- TASK DIRECTIONS -
Go through the material and copy each line in which the word "target" shows up.
***** MATERIAL FOR THIS EXERCISE
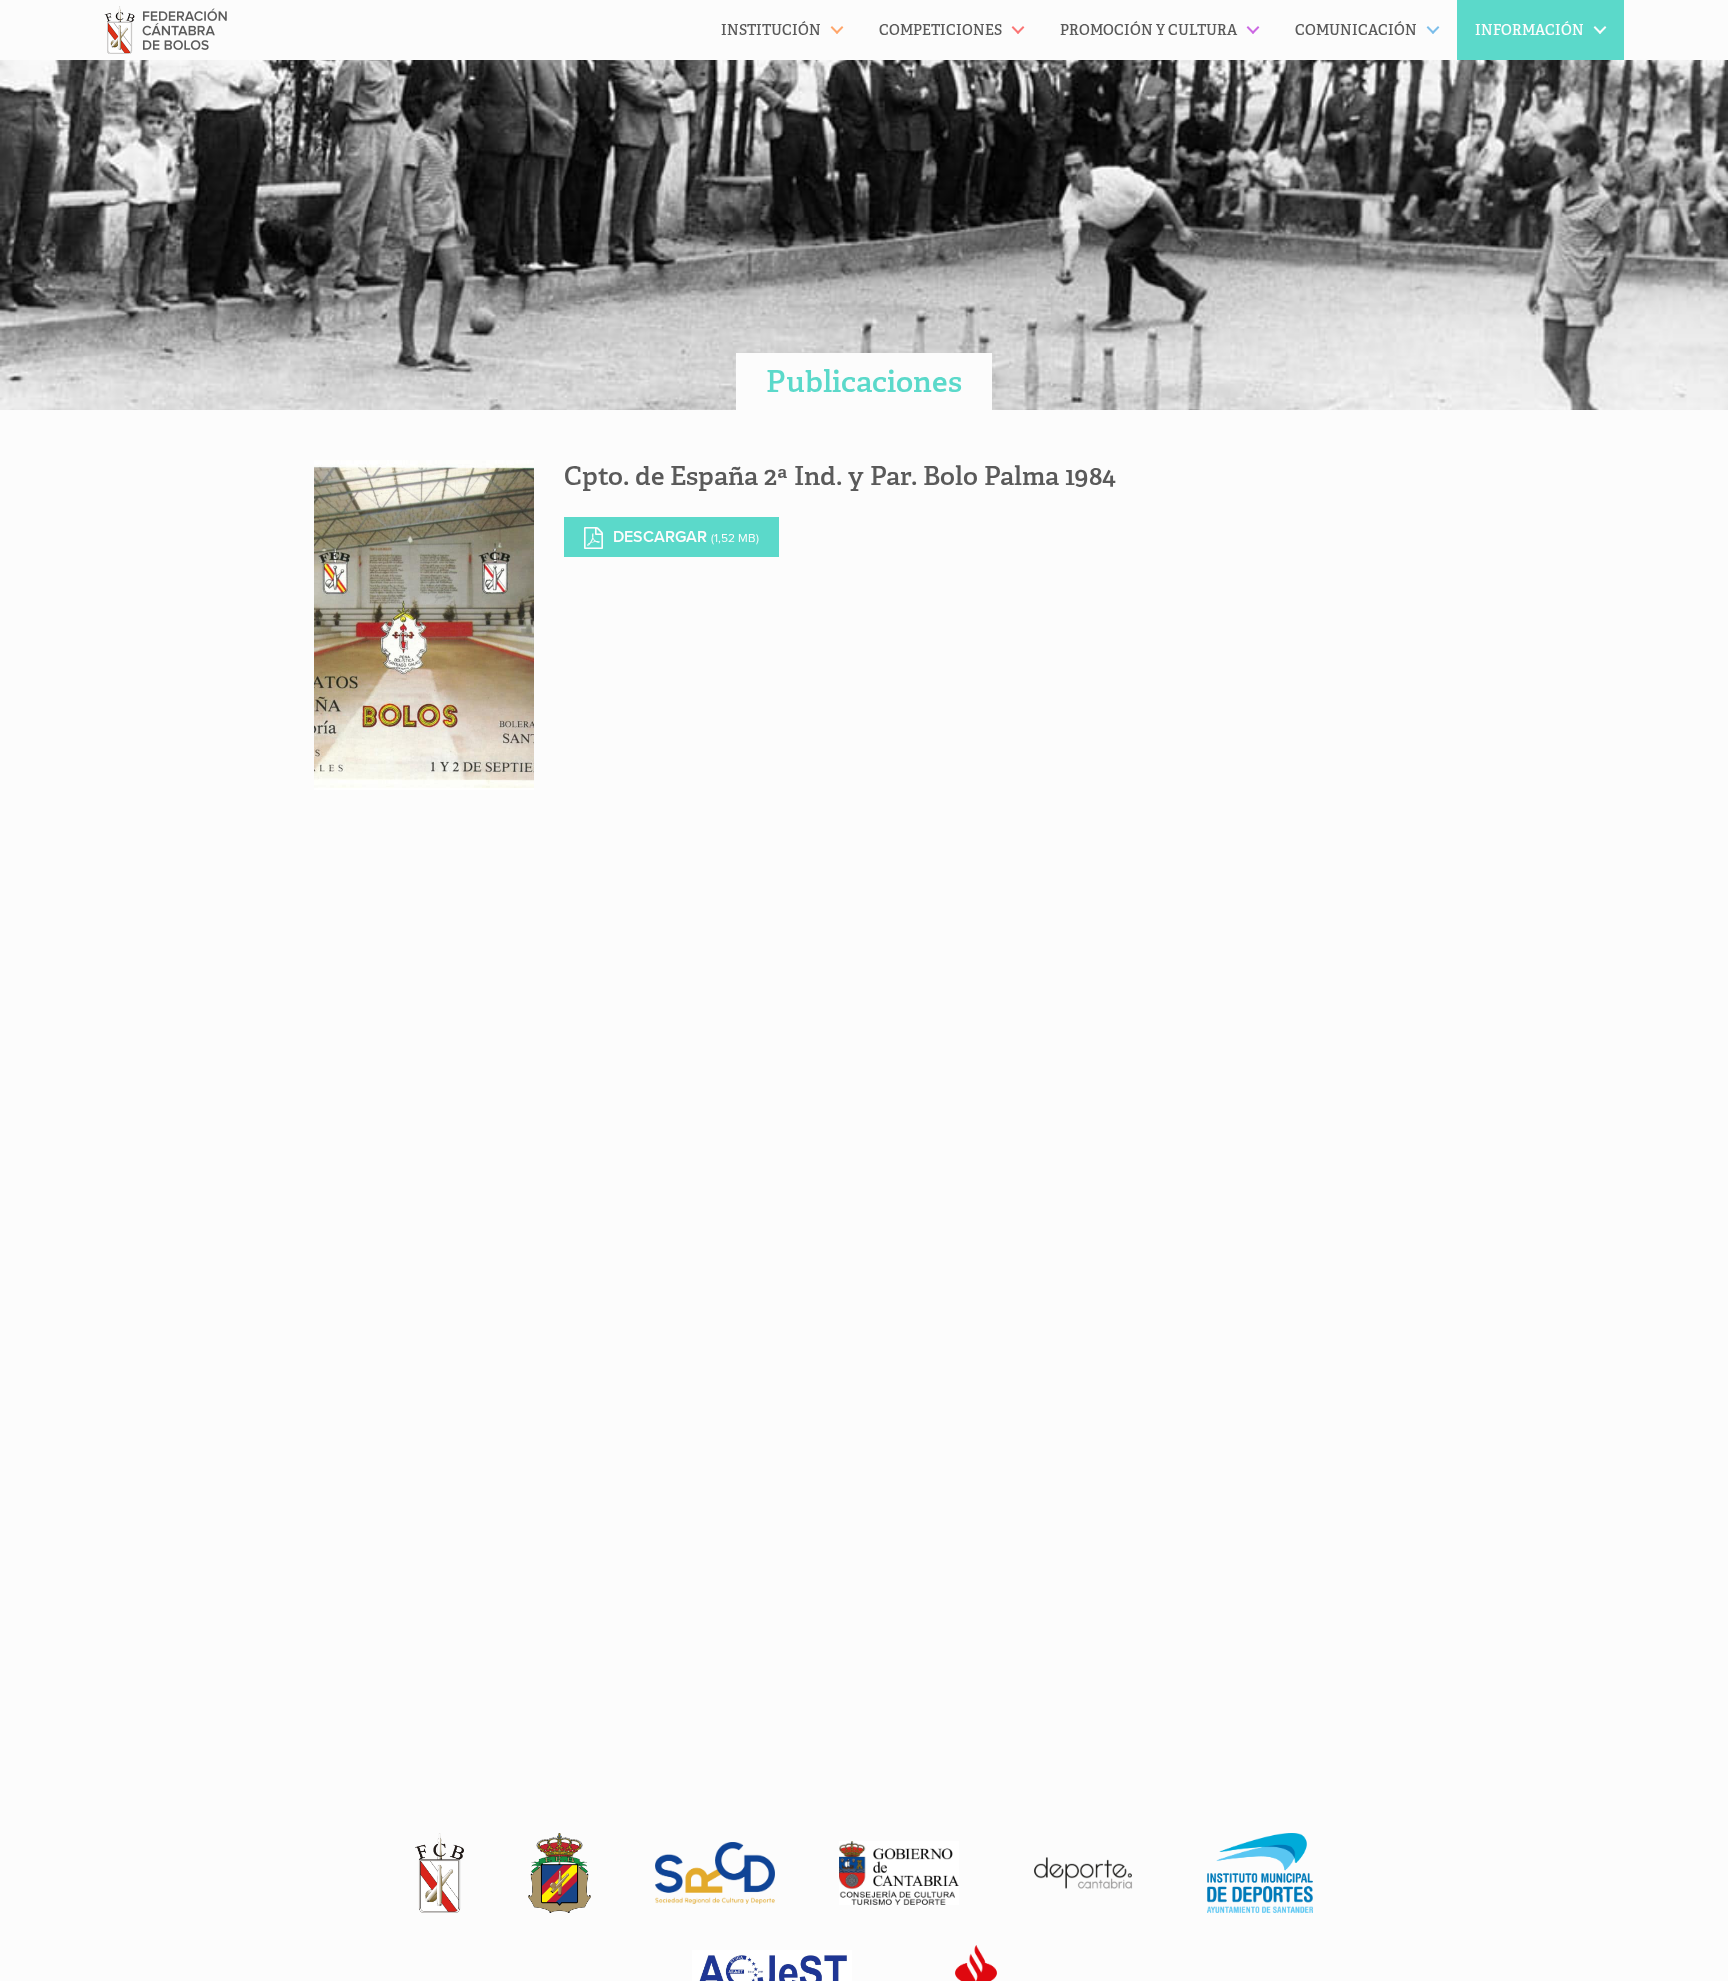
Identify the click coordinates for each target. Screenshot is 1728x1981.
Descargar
**********
***** MATERIAL FOR THIS EXERCISE
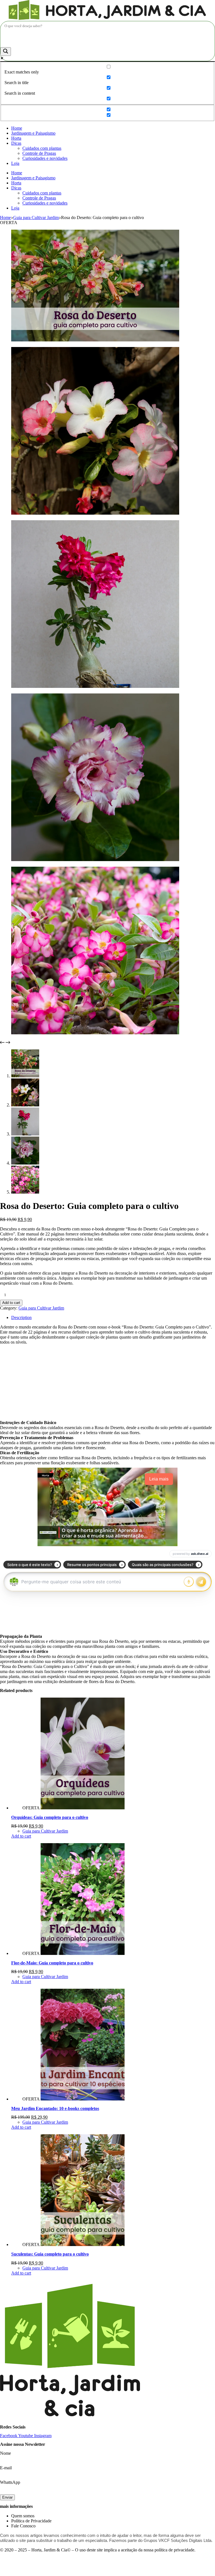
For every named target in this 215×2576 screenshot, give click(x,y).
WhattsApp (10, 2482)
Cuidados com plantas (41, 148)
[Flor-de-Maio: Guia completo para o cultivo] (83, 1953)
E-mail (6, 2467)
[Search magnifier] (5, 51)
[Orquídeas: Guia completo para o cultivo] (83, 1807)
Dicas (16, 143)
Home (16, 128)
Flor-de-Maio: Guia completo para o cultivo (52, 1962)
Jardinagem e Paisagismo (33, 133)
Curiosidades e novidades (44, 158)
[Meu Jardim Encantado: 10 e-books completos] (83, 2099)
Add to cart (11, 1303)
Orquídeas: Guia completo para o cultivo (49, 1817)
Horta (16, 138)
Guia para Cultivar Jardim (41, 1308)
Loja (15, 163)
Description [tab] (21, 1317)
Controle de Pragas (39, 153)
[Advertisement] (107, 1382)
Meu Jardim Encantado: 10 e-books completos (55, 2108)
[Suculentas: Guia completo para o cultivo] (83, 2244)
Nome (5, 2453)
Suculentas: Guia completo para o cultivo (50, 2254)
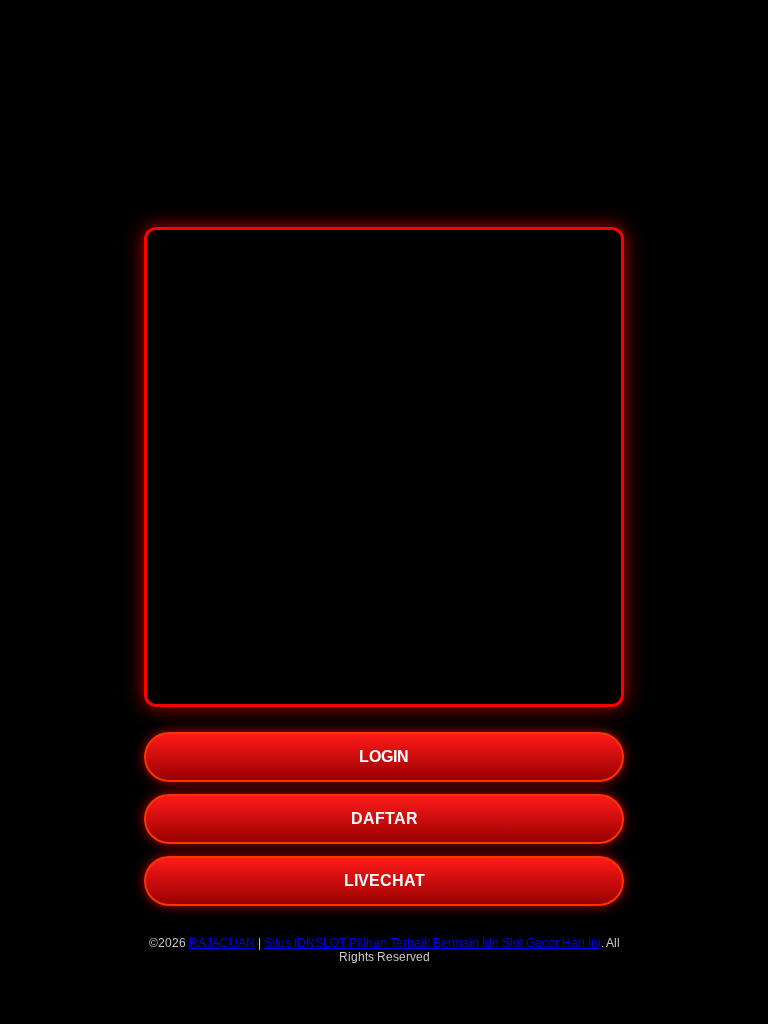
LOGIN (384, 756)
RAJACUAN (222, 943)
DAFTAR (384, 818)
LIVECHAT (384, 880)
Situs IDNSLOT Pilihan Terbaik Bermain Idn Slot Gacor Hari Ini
**********
***** MATERIAL FOR THIS EXERCISE
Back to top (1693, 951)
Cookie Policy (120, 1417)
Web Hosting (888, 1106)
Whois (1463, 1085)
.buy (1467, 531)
**********
- ANSWER SECTION -
Identify the click coordinates for each target. Screenshot is 1728x1981.
For every named target in this 215×2576 screenshot, give click(x,y).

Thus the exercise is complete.